━━━ Given entries ━━━
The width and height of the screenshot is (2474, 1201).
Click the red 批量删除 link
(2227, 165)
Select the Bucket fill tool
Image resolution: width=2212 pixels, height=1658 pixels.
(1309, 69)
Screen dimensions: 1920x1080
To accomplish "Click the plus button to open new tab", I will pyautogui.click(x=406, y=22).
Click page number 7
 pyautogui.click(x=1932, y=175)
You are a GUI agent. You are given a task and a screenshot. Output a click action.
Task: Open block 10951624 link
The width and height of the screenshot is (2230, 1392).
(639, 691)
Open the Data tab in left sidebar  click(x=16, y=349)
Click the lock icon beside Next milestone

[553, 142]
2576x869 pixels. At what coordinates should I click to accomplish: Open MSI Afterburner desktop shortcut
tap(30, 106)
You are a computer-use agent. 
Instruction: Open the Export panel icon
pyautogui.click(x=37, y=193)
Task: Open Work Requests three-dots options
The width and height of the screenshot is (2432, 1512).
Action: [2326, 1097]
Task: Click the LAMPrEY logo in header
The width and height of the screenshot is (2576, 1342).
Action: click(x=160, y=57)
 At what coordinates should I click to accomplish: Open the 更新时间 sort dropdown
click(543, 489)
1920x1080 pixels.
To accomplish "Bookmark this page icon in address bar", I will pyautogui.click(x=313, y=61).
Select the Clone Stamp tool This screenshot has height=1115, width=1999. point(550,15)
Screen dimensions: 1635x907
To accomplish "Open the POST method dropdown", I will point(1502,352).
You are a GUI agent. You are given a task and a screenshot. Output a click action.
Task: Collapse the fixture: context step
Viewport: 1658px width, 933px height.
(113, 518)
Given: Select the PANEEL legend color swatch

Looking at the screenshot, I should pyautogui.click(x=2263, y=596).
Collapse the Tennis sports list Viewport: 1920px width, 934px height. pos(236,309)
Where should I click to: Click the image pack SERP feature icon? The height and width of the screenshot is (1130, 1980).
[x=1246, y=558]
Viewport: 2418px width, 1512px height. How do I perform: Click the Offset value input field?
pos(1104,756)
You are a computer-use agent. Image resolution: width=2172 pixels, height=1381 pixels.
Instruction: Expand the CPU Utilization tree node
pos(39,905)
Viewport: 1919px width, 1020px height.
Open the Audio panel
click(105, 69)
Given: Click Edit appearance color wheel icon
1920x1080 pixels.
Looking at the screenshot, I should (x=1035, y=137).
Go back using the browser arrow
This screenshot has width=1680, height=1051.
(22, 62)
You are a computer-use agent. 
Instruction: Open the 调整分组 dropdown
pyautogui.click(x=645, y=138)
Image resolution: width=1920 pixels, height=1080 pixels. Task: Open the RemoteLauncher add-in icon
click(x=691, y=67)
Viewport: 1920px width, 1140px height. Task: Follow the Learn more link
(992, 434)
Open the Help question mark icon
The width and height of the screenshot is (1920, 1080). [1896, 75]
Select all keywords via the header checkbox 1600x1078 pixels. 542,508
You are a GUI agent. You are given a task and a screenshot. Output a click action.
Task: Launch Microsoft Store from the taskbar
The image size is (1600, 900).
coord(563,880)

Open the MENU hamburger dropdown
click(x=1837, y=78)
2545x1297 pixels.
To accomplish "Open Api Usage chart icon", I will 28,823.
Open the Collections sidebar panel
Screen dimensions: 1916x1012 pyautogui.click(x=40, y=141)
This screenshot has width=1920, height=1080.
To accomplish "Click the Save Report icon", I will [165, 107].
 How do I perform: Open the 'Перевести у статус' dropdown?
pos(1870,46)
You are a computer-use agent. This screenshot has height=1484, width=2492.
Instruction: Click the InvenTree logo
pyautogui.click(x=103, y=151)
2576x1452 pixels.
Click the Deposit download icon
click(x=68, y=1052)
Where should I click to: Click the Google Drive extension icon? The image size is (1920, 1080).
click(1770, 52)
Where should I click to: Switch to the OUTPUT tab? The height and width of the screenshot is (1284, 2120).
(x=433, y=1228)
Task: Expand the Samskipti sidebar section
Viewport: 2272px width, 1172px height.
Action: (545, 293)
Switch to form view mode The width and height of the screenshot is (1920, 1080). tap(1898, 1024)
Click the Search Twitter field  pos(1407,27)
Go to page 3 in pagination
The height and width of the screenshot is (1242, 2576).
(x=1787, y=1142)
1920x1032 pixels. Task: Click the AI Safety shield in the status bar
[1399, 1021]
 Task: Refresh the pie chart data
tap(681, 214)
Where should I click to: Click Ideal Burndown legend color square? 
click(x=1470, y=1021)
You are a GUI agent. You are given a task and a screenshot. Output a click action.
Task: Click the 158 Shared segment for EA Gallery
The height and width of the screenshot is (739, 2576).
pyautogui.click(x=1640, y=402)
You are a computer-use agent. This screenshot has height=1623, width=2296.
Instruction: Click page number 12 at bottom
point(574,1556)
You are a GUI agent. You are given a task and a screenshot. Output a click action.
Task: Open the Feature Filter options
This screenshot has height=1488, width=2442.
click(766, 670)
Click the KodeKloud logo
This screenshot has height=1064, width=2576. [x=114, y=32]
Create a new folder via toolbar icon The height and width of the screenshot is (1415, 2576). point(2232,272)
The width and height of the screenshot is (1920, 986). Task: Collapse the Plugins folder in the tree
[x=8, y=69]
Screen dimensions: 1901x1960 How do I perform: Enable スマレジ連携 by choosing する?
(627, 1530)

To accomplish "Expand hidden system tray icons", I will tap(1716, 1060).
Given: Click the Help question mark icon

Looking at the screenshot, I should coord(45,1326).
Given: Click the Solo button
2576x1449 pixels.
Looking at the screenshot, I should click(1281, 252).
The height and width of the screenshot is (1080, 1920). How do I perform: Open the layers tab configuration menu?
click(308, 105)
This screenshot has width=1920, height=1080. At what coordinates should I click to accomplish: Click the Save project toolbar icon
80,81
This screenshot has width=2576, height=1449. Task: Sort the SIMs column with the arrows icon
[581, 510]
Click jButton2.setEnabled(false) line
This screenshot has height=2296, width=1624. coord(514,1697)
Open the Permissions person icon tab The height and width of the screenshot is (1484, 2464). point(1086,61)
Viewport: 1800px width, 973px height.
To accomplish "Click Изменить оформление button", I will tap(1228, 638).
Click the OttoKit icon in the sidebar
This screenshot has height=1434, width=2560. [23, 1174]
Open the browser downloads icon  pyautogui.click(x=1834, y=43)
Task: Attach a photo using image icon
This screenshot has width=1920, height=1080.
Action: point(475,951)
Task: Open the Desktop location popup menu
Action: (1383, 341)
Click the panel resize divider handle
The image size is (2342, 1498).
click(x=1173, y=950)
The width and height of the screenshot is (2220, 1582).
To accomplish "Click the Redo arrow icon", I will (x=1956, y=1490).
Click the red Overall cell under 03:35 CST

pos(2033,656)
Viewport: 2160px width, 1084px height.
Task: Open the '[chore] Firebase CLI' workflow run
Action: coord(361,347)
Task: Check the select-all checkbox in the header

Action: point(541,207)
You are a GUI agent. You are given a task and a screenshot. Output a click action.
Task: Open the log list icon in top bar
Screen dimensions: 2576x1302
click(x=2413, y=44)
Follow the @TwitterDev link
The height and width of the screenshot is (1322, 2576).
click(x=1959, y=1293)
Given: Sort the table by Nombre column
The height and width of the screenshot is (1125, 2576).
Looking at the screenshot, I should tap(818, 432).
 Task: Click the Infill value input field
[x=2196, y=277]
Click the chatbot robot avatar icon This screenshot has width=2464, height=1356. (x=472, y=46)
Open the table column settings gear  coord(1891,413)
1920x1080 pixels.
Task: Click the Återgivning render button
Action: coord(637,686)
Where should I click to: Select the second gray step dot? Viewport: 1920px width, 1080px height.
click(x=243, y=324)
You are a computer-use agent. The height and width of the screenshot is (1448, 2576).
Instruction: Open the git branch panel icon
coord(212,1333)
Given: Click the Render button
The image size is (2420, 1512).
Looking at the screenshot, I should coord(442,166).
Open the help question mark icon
━━━
Description of the task: Up to and including the line with "Task: Open block 10951624 link", please return the records exactly, beginning from their first line.

Finished task:
The width and height of the screenshot is (2474, 1201).
Click the red 批量删除 link
(2227, 165)
Select the Bucket fill tool
Image resolution: width=2212 pixels, height=1658 pixels.
(1309, 69)
Screen dimensions: 1920x1080
To accomplish "Click the plus button to open new tab", I will pyautogui.click(x=406, y=22).
Click page number 7
 pyautogui.click(x=1932, y=175)
You are a GUI agent. You are given a task and a screenshot. Output a click action.
Task: Open block 10951624 link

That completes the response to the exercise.